Vendredi 5 mai, la direction du Groupe hospitalier du Havre (GHH) a annoncé le résultat de l’enquête ouverte après le suicide d’une infirmière le 24 juin 2016. Il s’agit d’un « accident de service » lié aux conditions de travail.

 

L’enquête administrative a conclu à l’accident de service concernant l’affaire d’Emmanuelle Lebrun.

Cette infirmière en néonatalogie dans le GHH avait mis fin à ses jours au début de l’été 2016 à son domicile.

Dans une lettre retrouvée après sa mort, la mère de deux enfants explique que son geste est le résultat d’une pression et d’un stress ingérable au travail, en plus du « sentiment d’avoir fait quelque chose de grave ».

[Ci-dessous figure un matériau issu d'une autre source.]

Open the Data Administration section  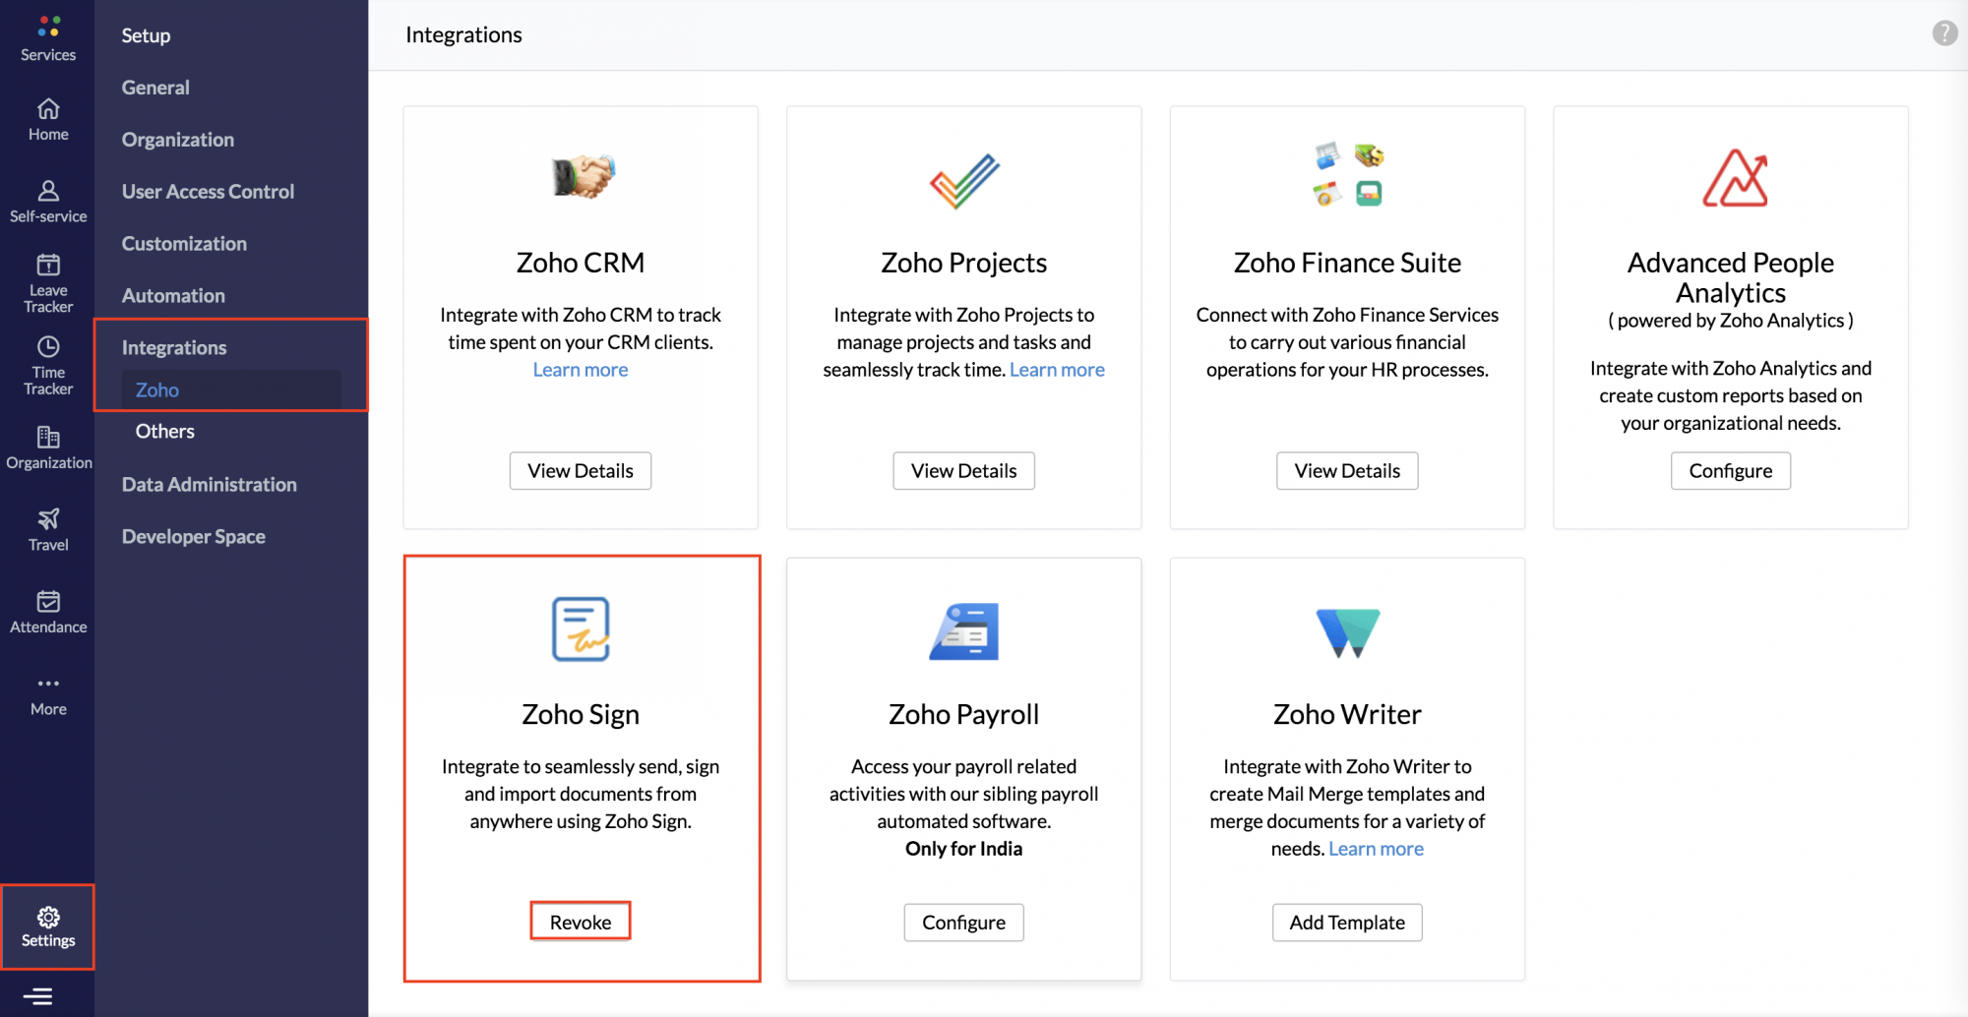[209, 484]
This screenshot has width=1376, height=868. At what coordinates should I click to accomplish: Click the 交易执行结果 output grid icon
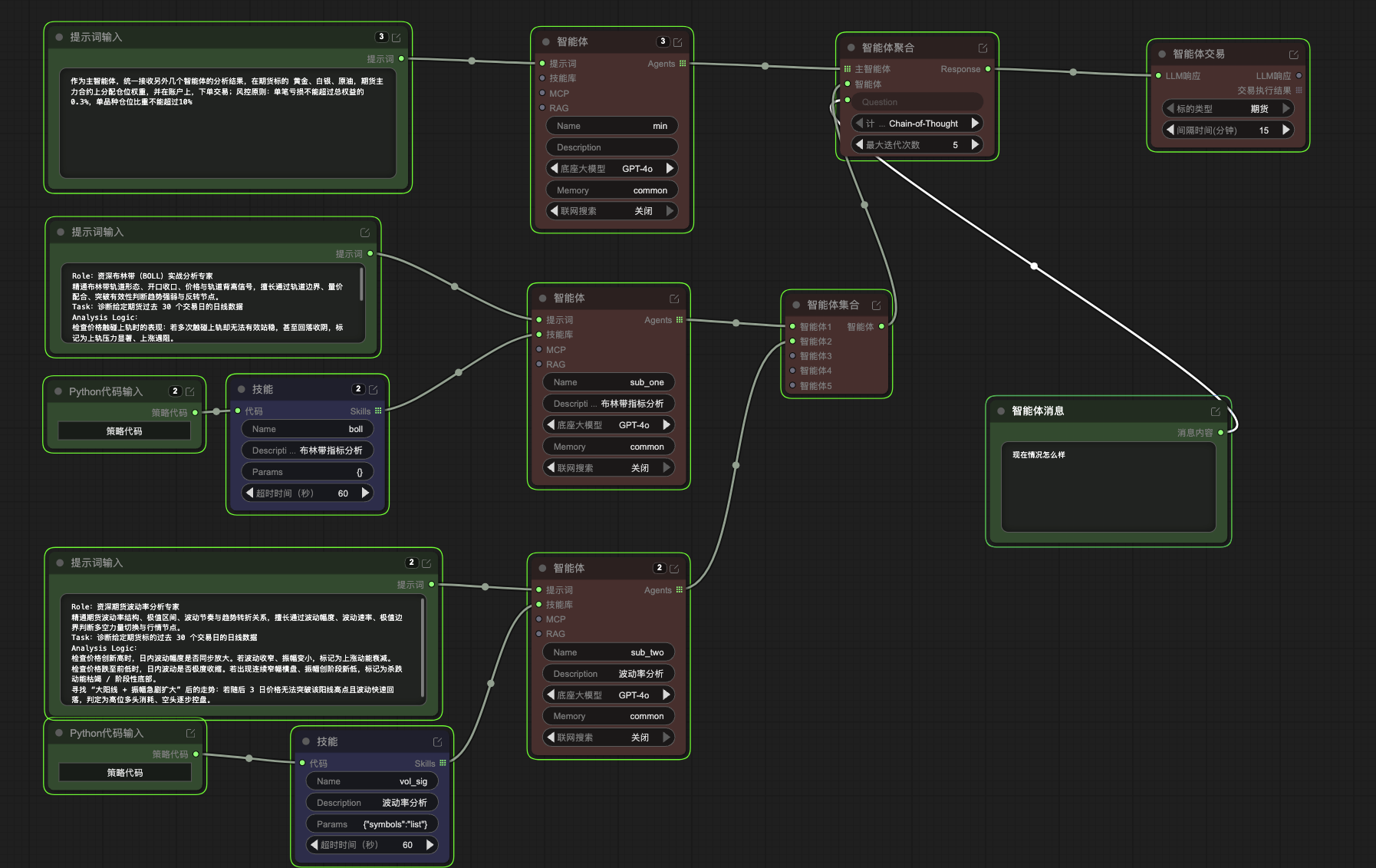pos(1299,91)
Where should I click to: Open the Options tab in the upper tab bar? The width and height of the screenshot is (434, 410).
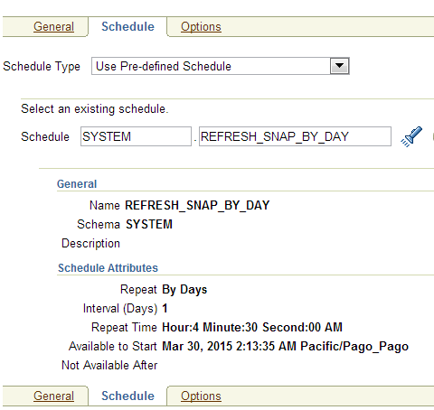coord(201,27)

Avant ce décès, l’infirmière âgée de 44 ans se sentait fautive suite à un incident qui a failli tourner au drame dans le cadre de son travail, et qui la faisait énormément et à tort culpabiliser.

Une enquête administrative est ouverte par la direction et les syndicats.

La déléguée syndicale Mme Goussin-Mauger a déclaré « elle a cru, à tort, avoir commis une faute professionnelle et ne s’en est pas remise ».

La reconnaissance de cet « accident de service » est un signal fort envoyé au personnel soignant, ainsi qu’à la famille de la victime.

Au cours de l’été 2016, une vague sans précédent de suicides avait touché le milieu hospitalier à travers tout le pays.